The first stair is even colder than the kitchen floor. The second one groans when she allows it to take her weight. By the third, she realizes that Jeremy is not behind her. She turns around to see him still standing at the threshold, his hands bracing the door's frame.

“Don't be afraid,” she says, “I'm here.” It occurs to her how futile those words are. She's
always
been here, and yet Jeremy's still been afraid, he and Lynette both. What has she ever really done to protect him, she wonders? Sure she's sent him to his room, but could he not still hear the yelling and banging and twisting of bodies? Sometimes, she thinks, it's worse not being able to see.

“Hold my hand,” she says, extending hers to him.

He hesitates before taking it, his grip so tight that, for a moment, she doesn't know if she can bear it. She waits for him to take the steps down to her. Side by side now, he nearly as tall as she is, nothing but the whites of his eyes in the murk.

“We'll go down together,” she tells him. To guide them, she places her free hand on the railing, her fingertips gliding downward and keeping pace with their footfalls.

His palm is sweating. Does whenever he's nervous or excited or… afraid too, she guesses.

Step six, seven, and eight. Straining wood and musty air. Their steps in sync, their shoulders nearly touching. Nine, ten, and eleven. There's a final step, but it's better to pull the chain for the light from here, not so much of a stretch upwards. She waits for him to do it. He pulls so hard that she thinks the chain has come away in his hand.
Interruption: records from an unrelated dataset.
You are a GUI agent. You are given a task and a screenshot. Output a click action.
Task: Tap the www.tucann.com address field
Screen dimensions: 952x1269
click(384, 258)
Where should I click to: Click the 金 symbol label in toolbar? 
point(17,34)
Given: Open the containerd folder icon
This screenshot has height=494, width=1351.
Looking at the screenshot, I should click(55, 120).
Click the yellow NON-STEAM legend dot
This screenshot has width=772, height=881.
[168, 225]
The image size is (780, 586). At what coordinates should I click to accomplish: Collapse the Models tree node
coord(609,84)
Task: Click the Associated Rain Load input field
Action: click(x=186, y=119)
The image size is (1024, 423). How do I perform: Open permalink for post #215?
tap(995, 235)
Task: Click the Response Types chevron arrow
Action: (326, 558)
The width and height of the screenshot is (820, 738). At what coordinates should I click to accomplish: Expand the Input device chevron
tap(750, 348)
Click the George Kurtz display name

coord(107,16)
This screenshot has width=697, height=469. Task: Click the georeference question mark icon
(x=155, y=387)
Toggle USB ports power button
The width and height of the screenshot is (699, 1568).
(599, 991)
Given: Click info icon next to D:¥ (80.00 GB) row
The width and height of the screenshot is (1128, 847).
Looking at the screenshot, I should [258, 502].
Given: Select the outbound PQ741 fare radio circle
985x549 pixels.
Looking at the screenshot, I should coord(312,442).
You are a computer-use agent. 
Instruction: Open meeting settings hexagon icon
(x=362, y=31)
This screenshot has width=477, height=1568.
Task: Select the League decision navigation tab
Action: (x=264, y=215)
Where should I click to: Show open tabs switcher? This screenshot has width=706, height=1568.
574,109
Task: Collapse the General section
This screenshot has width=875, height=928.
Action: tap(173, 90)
It's still intact though when she looks.

They're awash in light now, so blinding they have to shield their eyes.

“That wasn't so bad, was it?” she says.

He lets go of her hand and runs toward the bathroom.

She watches him flick the light switch and then go inside, slamming the door. Listens to him lifting the seat, then his steady stream.

Finally she takes the last step down and stands for a moment at the bottom of the stairs, the floor as cold as an ice rink, goosebumps on her arms and legs.

Even though the majority of Kent's tools are in the garage, he still keeps a mini-workstation here, pressed against the wall, not far from the washer and dryer. There's a wooden table with a toolbox on top; glue gun and handsaw hanging from brass hooks, an open ratchet set near an assortment of screwdrivers and wrenches; a tan work belt, not a loop or a pocket empty, as if he'd just taken it off that second; and a map of Newfoundland attached to the wall, multi-coloured thumbtacks marking each cove or town he's visited over the years for either work or pleasure.

She walks towards the table, surprised to hear her son still peeing. Once there, she looks underneath, lifts the tarp that's covering everything and sees what she wants behind a never-used humidifier: suitcases. More than any family needs as far as she's concerned, but that's Kent – never content with just enough. She rummages through to find the two she'll need for tomorrow, so that she doesn't waste time looking. Lightheaded for a second.
Tomorrow
. It doesn't seem real somehow. Can you wait too long for something, she wonders, so that you doubt it will
ever
come? But she's here though, right?
Tomorrow.
It can't
not
happen now. All waiting comes to an end eventually.

“What are you doing?”

His voice startles her so much that she nearly falls in amongst the suitcases. She crawls out bum first, then turns around, sitting back on her haunches, looking up at him.